··· RECORD SET
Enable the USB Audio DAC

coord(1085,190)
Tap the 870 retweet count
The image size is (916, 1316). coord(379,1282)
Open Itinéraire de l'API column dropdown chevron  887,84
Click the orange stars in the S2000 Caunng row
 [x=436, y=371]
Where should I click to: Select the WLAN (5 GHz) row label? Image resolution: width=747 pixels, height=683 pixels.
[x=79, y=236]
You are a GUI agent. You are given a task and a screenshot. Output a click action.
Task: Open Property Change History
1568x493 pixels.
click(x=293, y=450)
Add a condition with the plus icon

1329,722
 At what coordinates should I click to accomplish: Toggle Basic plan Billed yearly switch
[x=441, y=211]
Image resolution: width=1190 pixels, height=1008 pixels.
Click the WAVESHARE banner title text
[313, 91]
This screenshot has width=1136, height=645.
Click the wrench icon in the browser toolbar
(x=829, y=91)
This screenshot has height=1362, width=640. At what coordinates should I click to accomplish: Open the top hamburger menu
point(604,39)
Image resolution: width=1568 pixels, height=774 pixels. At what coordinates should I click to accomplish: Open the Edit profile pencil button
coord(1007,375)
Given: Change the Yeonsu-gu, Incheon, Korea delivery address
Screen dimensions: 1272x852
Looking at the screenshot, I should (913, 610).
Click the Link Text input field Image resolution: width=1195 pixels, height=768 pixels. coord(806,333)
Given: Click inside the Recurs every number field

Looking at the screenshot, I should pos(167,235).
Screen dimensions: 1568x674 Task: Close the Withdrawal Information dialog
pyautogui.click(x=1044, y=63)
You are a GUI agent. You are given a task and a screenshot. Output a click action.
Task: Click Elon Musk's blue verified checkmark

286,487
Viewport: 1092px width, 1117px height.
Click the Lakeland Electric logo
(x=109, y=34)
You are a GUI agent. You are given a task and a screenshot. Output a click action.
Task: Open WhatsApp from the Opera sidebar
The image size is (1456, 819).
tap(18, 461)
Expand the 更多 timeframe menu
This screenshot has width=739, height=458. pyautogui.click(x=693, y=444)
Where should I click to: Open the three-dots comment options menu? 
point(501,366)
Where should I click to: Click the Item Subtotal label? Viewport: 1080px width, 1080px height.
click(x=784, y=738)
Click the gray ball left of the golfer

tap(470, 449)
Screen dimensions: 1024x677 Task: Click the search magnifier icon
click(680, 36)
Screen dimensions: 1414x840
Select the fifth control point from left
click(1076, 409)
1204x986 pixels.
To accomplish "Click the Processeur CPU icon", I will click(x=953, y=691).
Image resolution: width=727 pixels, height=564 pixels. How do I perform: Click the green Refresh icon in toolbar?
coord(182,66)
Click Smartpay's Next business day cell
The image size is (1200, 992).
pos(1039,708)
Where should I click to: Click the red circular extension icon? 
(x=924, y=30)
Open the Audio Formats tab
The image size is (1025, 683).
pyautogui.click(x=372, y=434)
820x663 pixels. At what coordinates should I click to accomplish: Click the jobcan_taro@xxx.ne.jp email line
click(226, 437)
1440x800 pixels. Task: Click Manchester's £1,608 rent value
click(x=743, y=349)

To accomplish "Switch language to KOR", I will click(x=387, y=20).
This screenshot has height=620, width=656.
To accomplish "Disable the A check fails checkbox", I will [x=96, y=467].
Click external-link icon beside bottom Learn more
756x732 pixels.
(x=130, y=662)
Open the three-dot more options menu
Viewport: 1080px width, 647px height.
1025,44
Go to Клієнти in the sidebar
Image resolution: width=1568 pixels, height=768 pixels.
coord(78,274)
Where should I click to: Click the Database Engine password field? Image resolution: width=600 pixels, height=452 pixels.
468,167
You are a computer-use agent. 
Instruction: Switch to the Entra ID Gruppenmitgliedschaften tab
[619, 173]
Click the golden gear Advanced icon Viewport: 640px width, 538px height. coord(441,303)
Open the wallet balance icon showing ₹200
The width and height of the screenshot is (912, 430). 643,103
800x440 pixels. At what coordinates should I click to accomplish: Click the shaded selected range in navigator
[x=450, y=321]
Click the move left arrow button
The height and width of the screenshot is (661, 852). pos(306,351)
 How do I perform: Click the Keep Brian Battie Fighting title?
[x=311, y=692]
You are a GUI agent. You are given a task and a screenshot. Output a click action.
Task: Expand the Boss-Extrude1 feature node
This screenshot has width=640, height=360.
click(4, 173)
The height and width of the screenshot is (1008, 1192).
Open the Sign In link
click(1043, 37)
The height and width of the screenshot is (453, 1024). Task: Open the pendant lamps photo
······
• REQUIRED WORK
Update the rows above so that every occurrence of "GUI agent" reads "GUI assistant", and leave everything else unchanged.

• FULL ANSWER
Enable the USB Audio DAC

coord(1085,190)
Tap the 870 retweet count
The image size is (916, 1316). coord(379,1282)
Open Itinéraire de l'API column dropdown chevron  887,84
Click the orange stars in the S2000 Caunng row
 [x=436, y=371]
Where should I click to: Select the WLAN (5 GHz) row label? Image resolution: width=747 pixels, height=683 pixels.
[x=79, y=236]
You are a GUI assistant. You are given a task and a screenshot. Output a click action.
Task: Open Property Change History
1568x493 pixels.
click(x=293, y=450)
Add a condition with the plus icon

1329,722
 At what coordinates should I click to accomplish: Toggle Basic plan Billed yearly switch
[x=441, y=211]
Image resolution: width=1190 pixels, height=1008 pixels.
Click the WAVESHARE banner title text
[313, 91]
This screenshot has width=1136, height=645.
Click the wrench icon in the browser toolbar
(x=829, y=91)
This screenshot has height=1362, width=640. At what coordinates should I click to accomplish: Open the top hamburger menu
point(604,39)
Image resolution: width=1568 pixels, height=774 pixels. At what coordinates should I click to accomplish: Open the Edit profile pencil button
coord(1007,375)
Given: Change the Yeonsu-gu, Incheon, Korea delivery address
Screen dimensions: 1272x852
Looking at the screenshot, I should (913, 610).
Click the Link Text input field Image resolution: width=1195 pixels, height=768 pixels. coord(806,333)
Given: Click inside the Recurs every number field

Looking at the screenshot, I should pos(167,235).
Screen dimensions: 1568x674 Task: Close the Withdrawal Information dialog
pyautogui.click(x=1044, y=63)
You are a GUI assistant. You are given a task and a screenshot. Output a click action.
Task: Click Elon Musk's blue verified checkmark

286,487
Viewport: 1092px width, 1117px height.
Click the Lakeland Electric logo
(x=109, y=34)
You are a GUI assistant. You are given a task and a screenshot. Output a click action.
Task: Open WhatsApp from the Opera sidebar
The image size is (1456, 819).
tap(18, 461)
Expand the 更多 timeframe menu
This screenshot has width=739, height=458. pyautogui.click(x=693, y=444)
Where should I click to: Open the three-dots comment options menu? 
point(501,366)
Where should I click to: Click the Item Subtotal label? Viewport: 1080px width, 1080px height.
click(x=784, y=738)
Click the gray ball left of the golfer

tap(470, 449)
Screen dimensions: 1024x677 Task: Click the search magnifier icon
click(680, 36)
Screen dimensions: 1414x840
Select the fifth control point from left
click(1076, 409)
1204x986 pixels.
To accomplish "Click the Processeur CPU icon", I will click(x=953, y=691).
Image resolution: width=727 pixels, height=564 pixels. How do I perform: Click the green Refresh icon in toolbar?
coord(182,66)
Click Smartpay's Next business day cell
The image size is (1200, 992).
pos(1039,708)
Where should I click to: Click the red circular extension icon? 
(x=924, y=30)
Open the Audio Formats tab
The image size is (1025, 683).
pyautogui.click(x=372, y=434)
820x663 pixels. At what coordinates should I click to accomplish: Click the jobcan_taro@xxx.ne.jp email line
click(226, 437)
1440x800 pixels. Task: Click Manchester's £1,608 rent value
click(x=743, y=349)

To accomplish "Switch language to KOR", I will click(x=387, y=20).
This screenshot has height=620, width=656.
To accomplish "Disable the A check fails checkbox", I will [x=96, y=467].
Click external-link icon beside bottom Learn more
756x732 pixels.
(x=130, y=662)
Open the three-dot more options menu
Viewport: 1080px width, 647px height.
1025,44
Go to Клієнти in the sidebar
Image resolution: width=1568 pixels, height=768 pixels.
coord(78,274)
Where should I click to: Click the Database Engine password field? Image resolution: width=600 pixels, height=452 pixels.
468,167
You are a computer-use agent. 
Instruction: Switch to the Entra ID Gruppenmitgliedschaften tab
[619, 173]
Click the golden gear Advanced icon Viewport: 640px width, 538px height. coord(441,303)
Open the wallet balance icon showing ₹200
The width and height of the screenshot is (912, 430). 643,103
800x440 pixels. At what coordinates should I click to accomplish: Click the shaded selected range in navigator
[x=450, y=321]
Click the move left arrow button
The height and width of the screenshot is (661, 852). pos(306,351)
 How do I perform: Click the Keep Brian Battie Fighting title?
[x=311, y=692]
You are a GUI assistant. You are given a task and a screenshot. Output a click action.
Task: Expand the Boss-Extrude1 feature node
This screenshot has width=640, height=360.
click(4, 173)
The height and width of the screenshot is (1008, 1192).
Open the Sign In link
click(1043, 37)
The height and width of the screenshot is (453, 1024). Task: Open the pendant lamps photo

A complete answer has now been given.